Ellicott Street is a hustling and bustling thoroughfare in downtown Buffalo. It's now the home "The Space Between."

"This was the final piece of the puzzle for the Arts Collaboratory was having an experimental arts incubator in the city that could bring people together," Bronwyn Keenan, director for the UB Arts Collaboratory, said. 

The location at 431 Ellicott, has a significant meaning. Keenan, explains why. 

"We are located between the East and West Sides," Keenan said. "Both Aaron and I, our objective is to breakdown that line, eliminate that red line."  

She's referring to Aaron Bartley. He's the owner of Fitz Books. A co-creator of PUSH Buffalo, Bartley has a deep understanding of social and economic issues in Buffalo. His new mission is to educate the Queen City through literature. And The Collaboratory's effort to desegregate Buffalo's artistic community is the perfect fit. 

"Books and art go together when it comes to building conversations around big issues," Bartley said. 

On display right now is Victoria-Idongesit Udondian's piece. Currently, she's a UB Center for Diversity Innovation Distinguished Visiting Scholar. She's from Nigeria and started her project The Republic of Unknown Territory while going through the Naturalization process. 

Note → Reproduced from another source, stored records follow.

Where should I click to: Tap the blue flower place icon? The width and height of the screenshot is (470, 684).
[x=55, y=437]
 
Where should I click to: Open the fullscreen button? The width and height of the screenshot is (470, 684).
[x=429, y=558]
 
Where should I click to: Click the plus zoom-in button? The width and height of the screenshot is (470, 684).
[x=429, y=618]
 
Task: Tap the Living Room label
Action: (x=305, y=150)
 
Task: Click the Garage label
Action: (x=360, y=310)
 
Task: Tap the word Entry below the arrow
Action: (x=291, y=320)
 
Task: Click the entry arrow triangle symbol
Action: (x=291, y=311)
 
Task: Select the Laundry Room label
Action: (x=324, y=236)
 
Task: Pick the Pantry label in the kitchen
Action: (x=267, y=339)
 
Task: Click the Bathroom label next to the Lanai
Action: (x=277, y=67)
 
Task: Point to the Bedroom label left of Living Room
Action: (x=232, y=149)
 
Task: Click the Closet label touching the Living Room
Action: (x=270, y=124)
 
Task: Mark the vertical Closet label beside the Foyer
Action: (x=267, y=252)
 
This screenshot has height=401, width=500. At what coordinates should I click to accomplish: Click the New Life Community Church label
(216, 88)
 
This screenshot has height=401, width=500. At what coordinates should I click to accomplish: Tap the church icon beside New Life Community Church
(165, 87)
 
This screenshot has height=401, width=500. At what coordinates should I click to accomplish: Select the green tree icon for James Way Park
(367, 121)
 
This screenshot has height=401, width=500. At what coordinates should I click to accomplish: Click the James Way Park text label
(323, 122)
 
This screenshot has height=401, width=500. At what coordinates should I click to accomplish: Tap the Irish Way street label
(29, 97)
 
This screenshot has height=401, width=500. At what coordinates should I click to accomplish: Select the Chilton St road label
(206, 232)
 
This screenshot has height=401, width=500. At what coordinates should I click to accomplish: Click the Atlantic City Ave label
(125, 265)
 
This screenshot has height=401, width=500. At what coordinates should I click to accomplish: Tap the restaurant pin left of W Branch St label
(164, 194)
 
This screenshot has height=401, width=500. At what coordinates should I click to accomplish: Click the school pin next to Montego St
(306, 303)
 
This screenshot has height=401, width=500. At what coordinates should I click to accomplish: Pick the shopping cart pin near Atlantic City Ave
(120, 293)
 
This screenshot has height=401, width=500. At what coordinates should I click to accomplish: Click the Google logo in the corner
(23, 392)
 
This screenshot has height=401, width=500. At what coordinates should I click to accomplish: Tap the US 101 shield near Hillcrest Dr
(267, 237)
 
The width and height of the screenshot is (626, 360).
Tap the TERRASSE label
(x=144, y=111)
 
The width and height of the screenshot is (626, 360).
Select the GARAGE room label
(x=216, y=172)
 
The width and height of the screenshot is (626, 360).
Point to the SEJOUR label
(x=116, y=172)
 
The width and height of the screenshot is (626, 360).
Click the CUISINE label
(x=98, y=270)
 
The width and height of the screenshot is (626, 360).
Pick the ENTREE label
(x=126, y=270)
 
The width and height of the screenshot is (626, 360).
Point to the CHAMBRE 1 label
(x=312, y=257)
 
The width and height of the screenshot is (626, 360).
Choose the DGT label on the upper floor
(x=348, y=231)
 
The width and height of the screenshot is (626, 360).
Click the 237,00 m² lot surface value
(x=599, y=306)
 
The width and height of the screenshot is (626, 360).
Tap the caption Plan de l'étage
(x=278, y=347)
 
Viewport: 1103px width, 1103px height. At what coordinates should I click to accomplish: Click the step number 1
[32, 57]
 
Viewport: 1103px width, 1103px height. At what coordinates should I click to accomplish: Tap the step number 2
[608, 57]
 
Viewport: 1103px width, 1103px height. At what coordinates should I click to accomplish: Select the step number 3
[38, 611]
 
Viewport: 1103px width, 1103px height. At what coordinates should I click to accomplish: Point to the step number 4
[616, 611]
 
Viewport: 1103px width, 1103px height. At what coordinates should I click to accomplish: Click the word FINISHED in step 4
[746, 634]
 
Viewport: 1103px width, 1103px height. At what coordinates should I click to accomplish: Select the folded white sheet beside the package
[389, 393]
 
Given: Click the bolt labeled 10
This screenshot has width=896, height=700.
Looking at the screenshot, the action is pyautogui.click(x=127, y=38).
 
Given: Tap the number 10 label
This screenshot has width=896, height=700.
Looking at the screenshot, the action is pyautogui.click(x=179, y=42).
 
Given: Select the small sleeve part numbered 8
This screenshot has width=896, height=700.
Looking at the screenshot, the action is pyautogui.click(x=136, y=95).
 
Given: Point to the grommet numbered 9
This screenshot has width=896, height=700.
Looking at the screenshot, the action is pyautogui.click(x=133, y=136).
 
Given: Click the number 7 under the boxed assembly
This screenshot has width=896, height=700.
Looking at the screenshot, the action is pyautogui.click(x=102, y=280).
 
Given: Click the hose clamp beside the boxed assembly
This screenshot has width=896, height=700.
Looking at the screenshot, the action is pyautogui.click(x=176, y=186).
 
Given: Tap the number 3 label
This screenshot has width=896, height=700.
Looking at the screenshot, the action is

"The bureaucratic process of that was very frustrating, one of the ways of dealing with that was channeling it into an artistic project," Udondian explained.  

The piece is a work in progress, with it's final display space in NYC next year. During her time in Buffalo, Udondian has been casting hands of immigrants and first generation Americans, while documenting their stories. 

"There’s a lot of absence in the space even with the install I have behind me. But, that absence also resembles the people who never make it through the journey," Udondian said. 

It's starting a conversation and raising awareness that dates back well beyond the walls of this early 1900's building. The hope is that will make a better future for all of Buffalo and beyond. 

"We're showing process and we are inviting the audience in to engage with the artist and creative people, and the impact of those conversations, that diolgue is so important not only for the audience, but also the artist," Keenan said.